> Records provided:

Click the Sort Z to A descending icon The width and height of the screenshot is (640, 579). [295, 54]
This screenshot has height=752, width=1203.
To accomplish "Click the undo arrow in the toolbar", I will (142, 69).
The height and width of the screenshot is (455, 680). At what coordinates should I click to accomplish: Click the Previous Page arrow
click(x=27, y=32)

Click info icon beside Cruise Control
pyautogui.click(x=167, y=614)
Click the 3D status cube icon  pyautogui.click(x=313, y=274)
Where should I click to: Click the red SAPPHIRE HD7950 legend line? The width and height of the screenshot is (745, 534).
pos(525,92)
==
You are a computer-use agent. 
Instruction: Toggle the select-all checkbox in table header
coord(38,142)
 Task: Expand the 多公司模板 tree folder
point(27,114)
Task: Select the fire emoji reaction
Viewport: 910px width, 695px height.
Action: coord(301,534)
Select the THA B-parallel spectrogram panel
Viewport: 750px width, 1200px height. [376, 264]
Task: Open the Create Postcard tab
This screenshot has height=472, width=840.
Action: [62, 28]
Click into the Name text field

> The task: Begin with the line that has "Task: Open the Create Postcard tab" in the listing above and end after the line that has "Click into the Name text field"; output those lines exactly.

> Answer area:
Task: Open the Create Postcard tab
This screenshot has height=472, width=840.
Action: [62, 28]
Click into the Name text field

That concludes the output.